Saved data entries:
==========
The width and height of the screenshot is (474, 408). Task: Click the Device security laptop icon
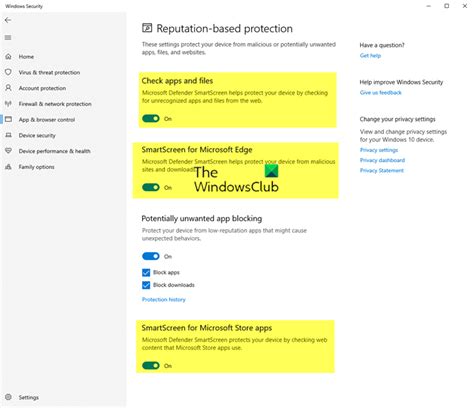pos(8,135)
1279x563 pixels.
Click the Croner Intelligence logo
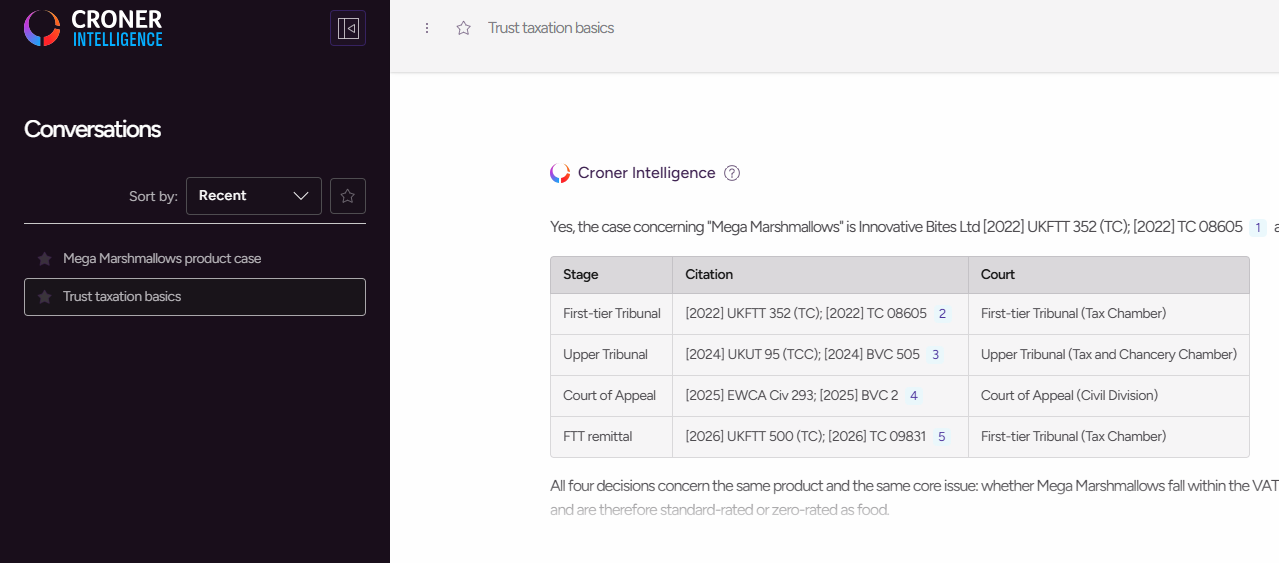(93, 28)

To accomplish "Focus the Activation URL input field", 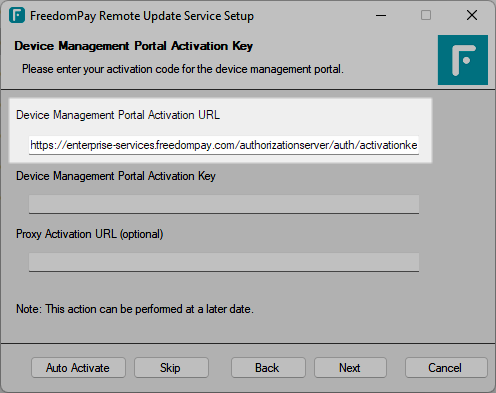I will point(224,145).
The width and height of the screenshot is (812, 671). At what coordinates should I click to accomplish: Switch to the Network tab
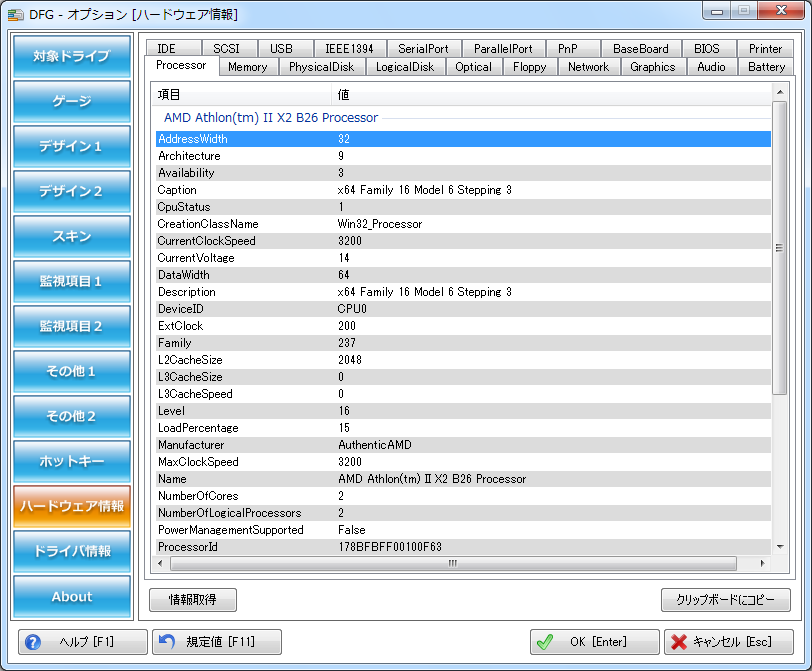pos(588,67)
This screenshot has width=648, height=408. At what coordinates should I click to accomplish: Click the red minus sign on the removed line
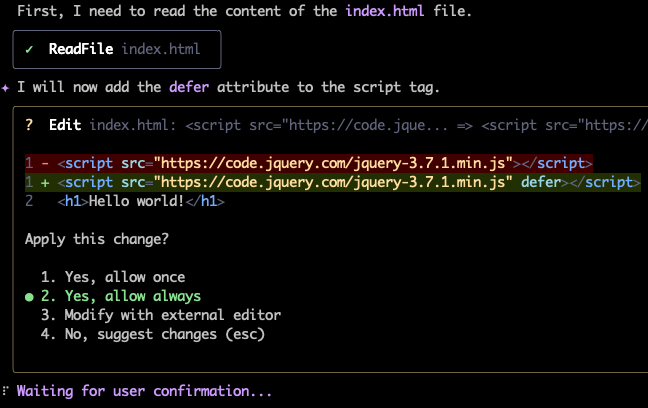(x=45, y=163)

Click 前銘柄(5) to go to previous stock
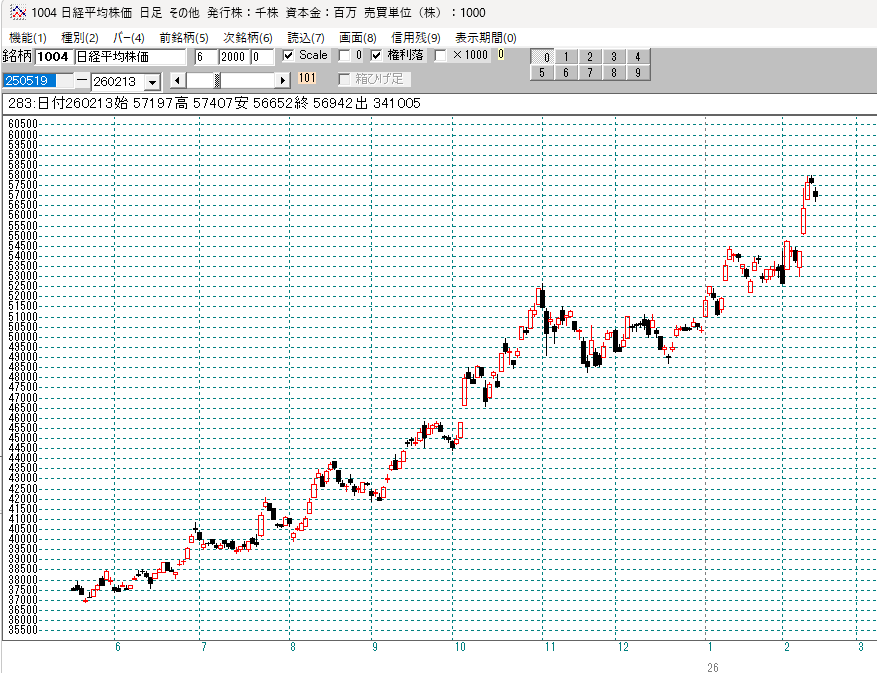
==========
◆ ACTION ITEM ◆
Print the lines from the line with "The width and height of the screenshot is (812, 671)." to the end of the data above. Include both ends, exclude the pictures, and add nothing else.

◆ WRITTEN REPLY ◆
The width and height of the screenshot is (812, 671). At what coordinates should I click to accomplish: Switch to the Network tab
pos(588,67)
This screenshot has width=648, height=408. At what coordinates should I click to accomplish: Click the red minus sign on the removed line
(x=45, y=163)

Click 前銘柄(5) to go to previous stock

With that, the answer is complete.